• **What you are asked to do**
Copy out the lines of data below without changing anything.

[Excerpt from a dataset]
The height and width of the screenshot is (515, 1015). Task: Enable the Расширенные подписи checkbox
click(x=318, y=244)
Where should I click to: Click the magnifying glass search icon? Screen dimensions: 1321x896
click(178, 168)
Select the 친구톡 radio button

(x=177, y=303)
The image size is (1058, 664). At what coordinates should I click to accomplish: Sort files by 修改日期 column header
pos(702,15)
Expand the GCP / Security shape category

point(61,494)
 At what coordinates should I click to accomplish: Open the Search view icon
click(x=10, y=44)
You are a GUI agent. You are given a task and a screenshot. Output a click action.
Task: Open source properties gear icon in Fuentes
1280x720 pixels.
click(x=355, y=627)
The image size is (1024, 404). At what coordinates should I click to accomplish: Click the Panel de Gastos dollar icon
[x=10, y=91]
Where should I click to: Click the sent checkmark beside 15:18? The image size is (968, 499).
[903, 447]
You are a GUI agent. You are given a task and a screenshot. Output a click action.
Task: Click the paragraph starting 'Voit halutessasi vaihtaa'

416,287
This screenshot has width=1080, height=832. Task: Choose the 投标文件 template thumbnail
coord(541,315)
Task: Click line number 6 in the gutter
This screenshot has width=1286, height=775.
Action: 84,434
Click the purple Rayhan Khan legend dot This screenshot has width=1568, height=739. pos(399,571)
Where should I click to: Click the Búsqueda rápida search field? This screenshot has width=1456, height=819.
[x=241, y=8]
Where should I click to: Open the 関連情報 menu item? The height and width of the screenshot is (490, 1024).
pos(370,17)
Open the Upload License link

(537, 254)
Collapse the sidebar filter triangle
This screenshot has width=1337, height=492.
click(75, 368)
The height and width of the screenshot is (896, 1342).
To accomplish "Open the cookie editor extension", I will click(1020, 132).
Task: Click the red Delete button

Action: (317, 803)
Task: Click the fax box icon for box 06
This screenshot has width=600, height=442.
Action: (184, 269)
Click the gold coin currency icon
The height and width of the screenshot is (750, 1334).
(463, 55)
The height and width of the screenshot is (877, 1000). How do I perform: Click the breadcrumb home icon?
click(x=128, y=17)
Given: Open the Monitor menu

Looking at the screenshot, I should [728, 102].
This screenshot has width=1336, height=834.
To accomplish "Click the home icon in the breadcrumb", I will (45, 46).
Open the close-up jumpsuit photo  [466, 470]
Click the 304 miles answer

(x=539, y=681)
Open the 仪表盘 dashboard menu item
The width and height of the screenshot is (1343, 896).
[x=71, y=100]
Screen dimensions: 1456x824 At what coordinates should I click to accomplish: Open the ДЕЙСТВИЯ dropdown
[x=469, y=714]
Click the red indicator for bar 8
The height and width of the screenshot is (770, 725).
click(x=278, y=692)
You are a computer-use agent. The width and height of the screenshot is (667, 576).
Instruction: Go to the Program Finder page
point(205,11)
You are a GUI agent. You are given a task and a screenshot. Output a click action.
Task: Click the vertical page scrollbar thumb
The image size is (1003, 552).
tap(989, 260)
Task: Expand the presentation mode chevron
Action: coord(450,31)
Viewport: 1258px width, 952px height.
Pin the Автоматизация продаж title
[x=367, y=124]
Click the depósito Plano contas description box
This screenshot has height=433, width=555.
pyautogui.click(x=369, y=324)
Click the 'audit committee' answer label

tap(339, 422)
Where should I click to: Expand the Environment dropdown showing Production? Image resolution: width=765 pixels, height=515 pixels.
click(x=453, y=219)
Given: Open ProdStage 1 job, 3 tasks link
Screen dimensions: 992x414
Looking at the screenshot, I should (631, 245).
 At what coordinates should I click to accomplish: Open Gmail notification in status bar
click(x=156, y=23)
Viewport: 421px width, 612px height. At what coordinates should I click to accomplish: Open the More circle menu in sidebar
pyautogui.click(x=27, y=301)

• **In response**
The height and width of the screenshot is (515, 1015). Task: Enable the Расширенные подписи checkbox
click(x=318, y=244)
Where should I click to: Click the magnifying glass search icon? Screen dimensions: 1321x896
click(178, 168)
Select the 친구톡 radio button

(x=177, y=303)
The image size is (1058, 664). At what coordinates should I click to accomplish: Sort files by 修改日期 column header
pos(702,15)
Expand the GCP / Security shape category

point(61,494)
 At what coordinates should I click to accomplish: Open the Search view icon
click(x=10, y=44)
You are a GUI agent. You are given a task and a screenshot. Output a click action.
Task: Open source properties gear icon in Fuentes
1280x720 pixels.
click(x=355, y=627)
The image size is (1024, 404). At what coordinates should I click to accomplish: Click the Panel de Gastos dollar icon
[x=10, y=91]
Where should I click to: Click the sent checkmark beside 15:18? The image size is (968, 499).
[903, 447]
You are a GUI agent. You are given a task and a screenshot. Output a click action.
Task: Click the paragraph starting 'Voit halutessasi vaihtaa'

416,287
This screenshot has width=1080, height=832. Task: Choose the 投标文件 template thumbnail
coord(541,315)
Task: Click line number 6 in the gutter
This screenshot has width=1286, height=775.
Action: 84,434
Click the purple Rayhan Khan legend dot This screenshot has width=1568, height=739. pos(399,571)
Where should I click to: Click the Búsqueda rápida search field? This screenshot has width=1456, height=819.
[x=241, y=8]
Where should I click to: Open the 関連情報 menu item? The height and width of the screenshot is (490, 1024).
pos(370,17)
Open the Upload License link

(537, 254)
Collapse the sidebar filter triangle
This screenshot has width=1337, height=492.
click(75, 368)
The height and width of the screenshot is (896, 1342).
To accomplish "Open the cookie editor extension", I will click(1020, 132).
Task: Click the red Delete button

Action: (317, 803)
Task: Click the fax box icon for box 06
This screenshot has width=600, height=442.
Action: (184, 269)
Click the gold coin currency icon
The height and width of the screenshot is (750, 1334).
(463, 55)
The height and width of the screenshot is (877, 1000). How do I perform: Click the breadcrumb home icon?
click(x=128, y=17)
Given: Open the Monitor menu

Looking at the screenshot, I should [728, 102].
This screenshot has width=1336, height=834.
To accomplish "Click the home icon in the breadcrumb", I will (45, 46).
Open the close-up jumpsuit photo  [466, 470]
Click the 304 miles answer

(x=539, y=681)
Open the 仪表盘 dashboard menu item
The width and height of the screenshot is (1343, 896).
[x=71, y=100]
Screen dimensions: 1456x824 At what coordinates should I click to accomplish: Open the ДЕЙСТВИЯ dropdown
[x=469, y=714]
Click the red indicator for bar 8
The height and width of the screenshot is (770, 725).
click(x=278, y=692)
You are a computer-use agent. The width and height of the screenshot is (667, 576).
Instruction: Go to the Program Finder page
point(205,11)
You are a GUI agent. You are given a task and a screenshot. Output a click action.
Task: Click the vertical page scrollbar thumb
The image size is (1003, 552).
tap(989, 260)
Task: Expand the presentation mode chevron
Action: coord(450,31)
Viewport: 1258px width, 952px height.
Pin the Автоматизация продаж title
[x=367, y=124]
Click the depósito Plano contas description box
This screenshot has height=433, width=555.
pyautogui.click(x=369, y=324)
Click the 'audit committee' answer label

tap(339, 422)
Where should I click to: Expand the Environment dropdown showing Production? Image resolution: width=765 pixels, height=515 pixels.
click(x=453, y=219)
Given: Open ProdStage 1 job, 3 tasks link
Screen dimensions: 992x414
Looking at the screenshot, I should (631, 245).
 At what coordinates should I click to accomplish: Open Gmail notification in status bar
click(x=156, y=23)
Viewport: 421px width, 612px height. At what coordinates should I click to accomplish: Open the More circle menu in sidebar
pyautogui.click(x=27, y=301)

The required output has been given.